W skrócie: Jak zachowują się ludzie podczas wojny? Jak każde inne zwierzę w obliczu zagrożenia życia, kieruję się instynktem przetrwania, bez względu na cenę. Natury nie oszukasz.
niesamowity materiał... oglądam, w niesamowitym okresie...
Jeżeli chcesz na kogoś liczyć to licz na siebie bo inaczej wyjdziesz na tym jak my w 1939 roku i Afgańczycy którzy zaufali obcym w 2021 roku.
ptoblem w tym ,ze Afganczycy nie zaufali a szkoda
Wrócił!!! Dziękuję Panie Radosławie
Ciekawy materiał. Myślę, że poszukanie informacji w swoim smartfonie wcale nie musi zakończyć się znalezieniem wiarygodniejszych informacji niż w gazetach i radiu w '39. A propos 15:05 i apelu Stefana Starzyńskiego o 600 ludzi przed Pałacem Mostowskim, to czy nie chodziło o to przemówienie z 12 września? - ruclips.net/video/vDxokHH0keg/видео.html Tych 600 ochotników nie miało być do budowy umocnień, ale do zwykłej walki z karabinem w ręku.
Noo i to jest konkret. Sam wielokrotnie zastanawiałem się, jak to było, jak to jest niestety.. Jak na przykład reagowała moja Babcia w ósmym miesiącu ciąży, gdy Dziadek bronił Oksywia i potem trafił do niewoli. I nie wiesz nic, bo nie ma jak się dowiedzieć. I jak sobie radzić.. A z drugiej strony, zostawiasz rodzinę i nie wiesz jak nimi..
*Mieliśmy osiemnaście lat i zaczęliśmy miłować świat i istnienie; kazano nam do tego strzelać.*
*Pierwszy granat, który padł, trafił w nasze serca.*
Erich Maria Remarque - "Na Zachodzie bez zmian"
*Niech żyją Polimaty*
że będzie wojna, wiedzieliśmy (moi rodzice) pół roku wcześniej. Wieś Kalinówek (pow. Lipsko). Nie była to wiedza ogólnodostępna. Wiedzieli Ci którzy mieli w rodzinach oficerów WP. Przygotowaliśmy zapasy: ziemniaki, mąkę , drewno...Już w sierpniu w rodzinie zrezygnowaliśmy ze ślubu który miał się odbyć we wrześniu (z powodu wojny już się nigdy nie odbył). Przygnębieni czekaliśmy na rozwój wydarzeń.
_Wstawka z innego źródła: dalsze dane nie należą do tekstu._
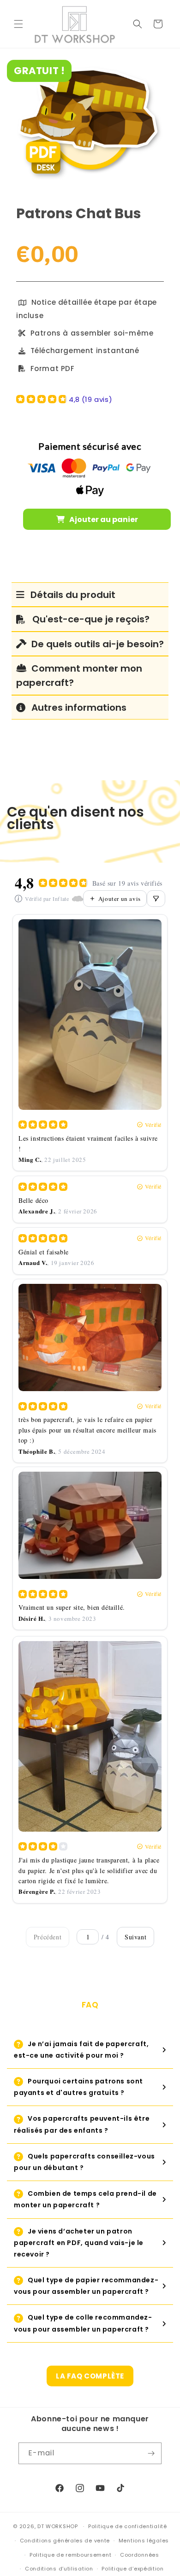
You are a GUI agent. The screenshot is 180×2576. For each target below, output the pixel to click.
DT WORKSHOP (57, 2526)
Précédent (47, 1936)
Wojny , rewolucje, zadymy , to celowe i planowe napuszczenie ludzi na siebie , aby ich uświadczyć w przekonaniu , że maja się bać siebie nawzajem i że koniecznie potrzebują opieki i ochrony od mądrzejszych od siebie czyli : władzy - elity ,
To prawda 👏🏼👏🏼👏🏼
Stare, dobre Polimaty - odcinek top!
O wow. Chyba najlepszy odcinek polimatów ever
Serio??
Pamiętam taką krótką, ale w sumie smutną historię, którą opowiedział mi kiedyś mój dziadek. To był oczywiście rok właśnie 1939. Jego ojciec obiecał mu kupić rower za dobre wyniki na koniec szkoły. Udało się, wyniki miał dobre, więc otrzymał rower. Niestety, nacieszył się nim tylko przez okres wakacji - wiadomo dlaczego.
Pomijam już opowieści, jak jako młody chłopak (harcerz) pomagający w walce z wrogiem tracił swoich kolegów przed własnymi oczami, od pocisków wroga.